The sovereign is still expected to issue domestic bonds worth $1 billion to refinance a loan from Russia's VTB Bank.

"We've seen demand across the board today as we get lifted in the Ukraine sovereign," a trader said.

Ukraine's 2021 notes were trading Thursday at 88.75 bid, 89.50 offered.

From Turkey, the sovereign's 2022 notes were trading at 107.35 bid, 107.75 offered.

"Hats off to Akbank, which has actually managed to tighten over the last month, versus the typical 30 bps widening elsewhere," he said.

IPIC sees buyers

Looking to the Middle East, most bonds were fairly illiquid on Thursday, a trader said.

"Front-dated bonds have a very solid bid, helped by local banks flush with liquidity and front-end U.S. Treasury rates," he said. "The down trades generally have proven not bad entry points on a spread basis as the market does have bouts of grab attacks."

Some action was seen for Abu Dhabi's International Petroleum Investment Co. and its 2022 bonds and 2041 bonds. Both saw buyers and were trading higher, with the 2022 bonds trading at 104.25 bid, 104.75 offered before closing at 104.12 bid, 104.62 offered. IPIC's 2041 bonds were quoted at 107 bid, 108 offered before closing at 106.75 bid, 107.50 offered.

"There was also good interest in IPIC's 2017s today," he said. "They traded as high as 102.625 and 102.70."

Those notes ended the European session at 102.20 bid, 102.70 offered.

Middle East in focus

Bahrain's bonds remained "soggy" on Thursday, a trader said.

Lebanon repriced lower, with its 2026s closing at par bid, 101 offered.

"Generally this region remains fairly technical," a trader said. "Oil is approaching levels of some interest.
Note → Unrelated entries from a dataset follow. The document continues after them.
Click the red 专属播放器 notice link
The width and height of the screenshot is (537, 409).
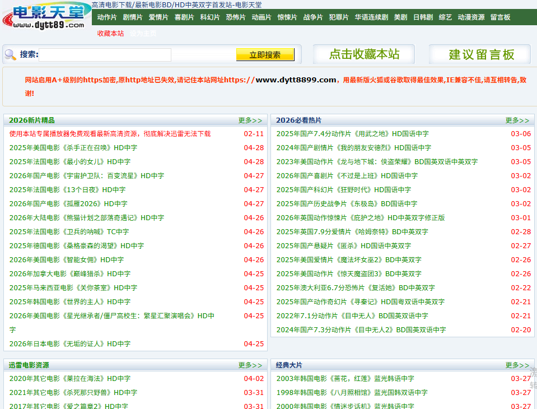pyautogui.click(x=110, y=134)
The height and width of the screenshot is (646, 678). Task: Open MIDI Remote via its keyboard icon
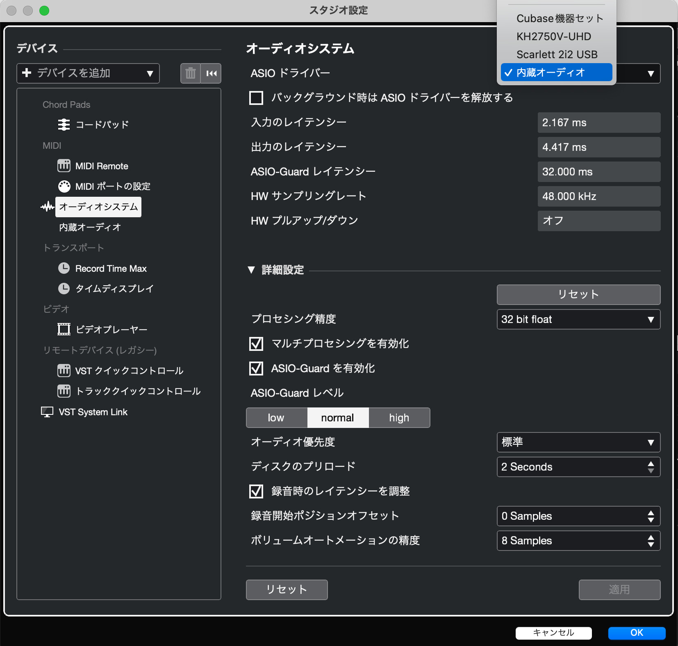(64, 166)
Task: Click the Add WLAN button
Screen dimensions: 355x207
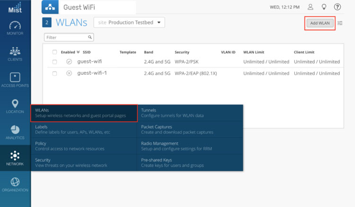Action: coord(320,23)
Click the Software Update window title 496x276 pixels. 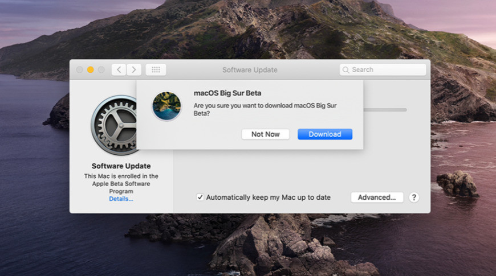(250, 69)
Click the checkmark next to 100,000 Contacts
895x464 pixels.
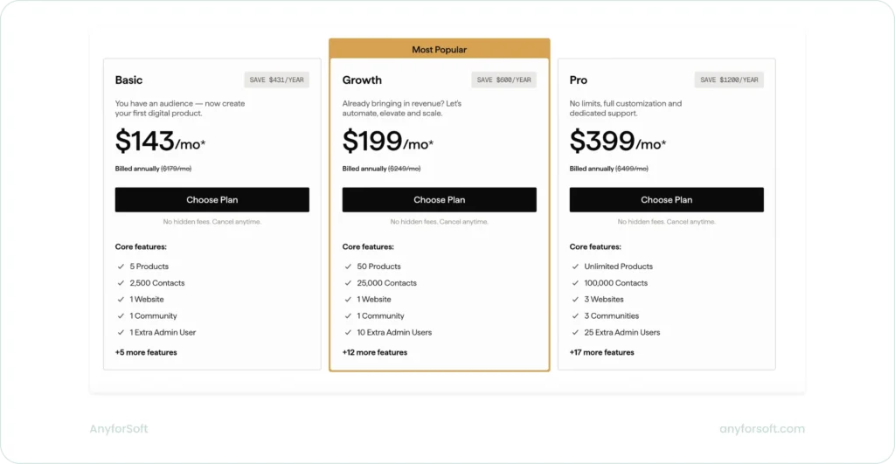pyautogui.click(x=574, y=283)
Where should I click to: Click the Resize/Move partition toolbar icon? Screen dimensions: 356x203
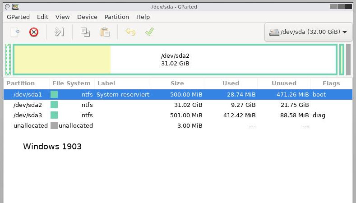click(x=59, y=32)
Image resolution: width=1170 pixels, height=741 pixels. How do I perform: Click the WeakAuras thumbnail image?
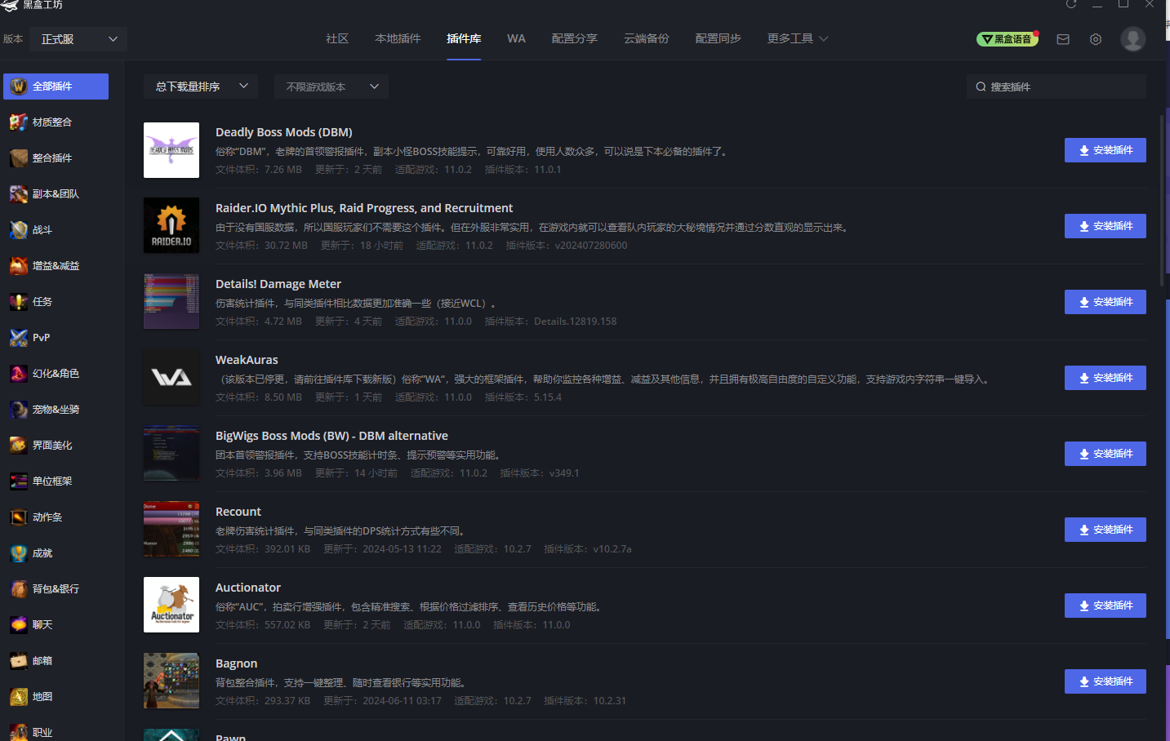171,377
Breakeven for Kuwait and Bahrain are the highest in the region."

Qatar's 2022 notes traded at 106.06 bid, 106.81 offered early Thursday and closed at 106.25 bid, 107 offered.

Dubai bonds mixed

Names from Dubai also garnered attention in the secondary market on Thursday.
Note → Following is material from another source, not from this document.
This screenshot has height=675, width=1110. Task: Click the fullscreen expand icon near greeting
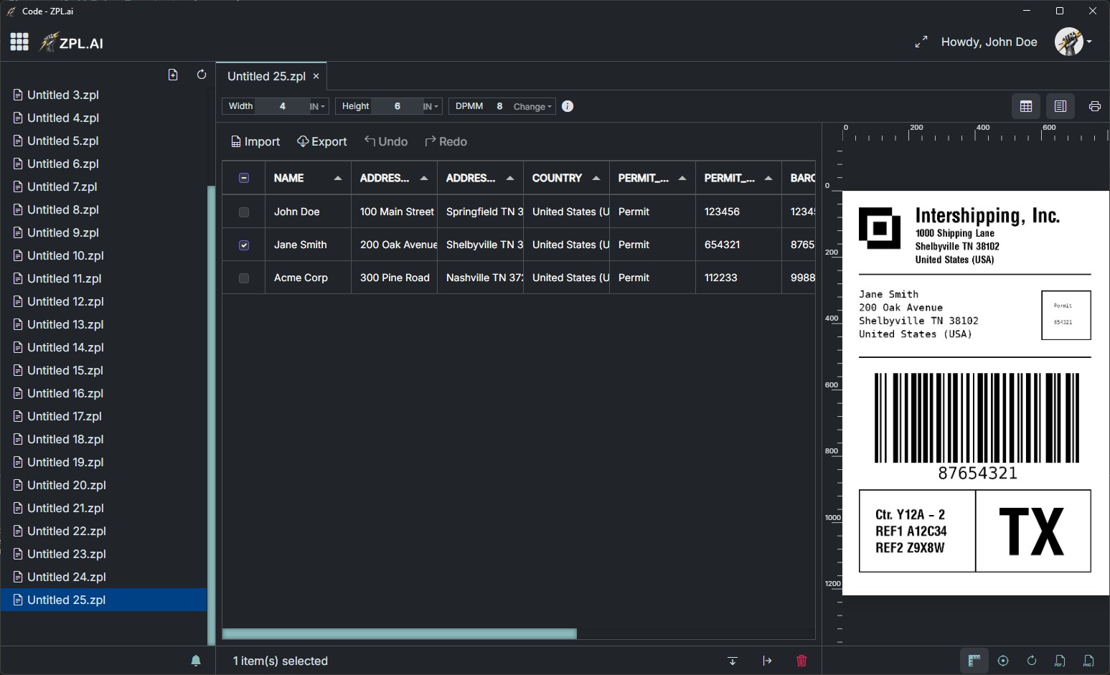921,42
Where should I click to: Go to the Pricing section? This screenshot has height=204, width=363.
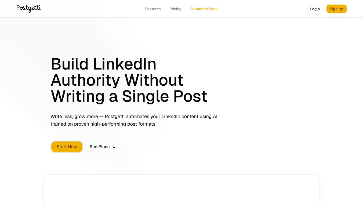[175, 9]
The sovereign's 2022 notes were quoted at 100.75 bid, 101.25 offered. Later, the notes were seen at 101.13 bid, 101.38 offered.

Dubai Water and Electricity Authority's 2015 notes traded at 109.12 bid, 109.87 offered before closing out the European session at 109.50 bid, 110.25 offered.

Dubai's DP World, however, didn't have a great day, a trader said.

"It's not the best month of spread performance for DP World," he said. "The 2037s are down almost five points from high prints."

Those notes were trading at 94 bid, 95 offered and finished Thursday at 94 bid, 95 offered.

The recent $500 million issue of 4.752% five-year notes that priced at par from Dubai Islamic Bank had a quiet session.

HSBC, Deutsche Bank, Dubai Islamic Bank, Emirates NBD and National Bank of Abu Dhabi were the bookrunners for the Dubai, United Arab Emirates-based bank's deal.

The notes opened Wednesday at 100.45 bid, 100.60 offered and were later quoted at 100.40 bid, 100.55 offered.

"The bank closed at 100.25 bid side on Thursday, with the high print 100.60 in its short life," a trader said.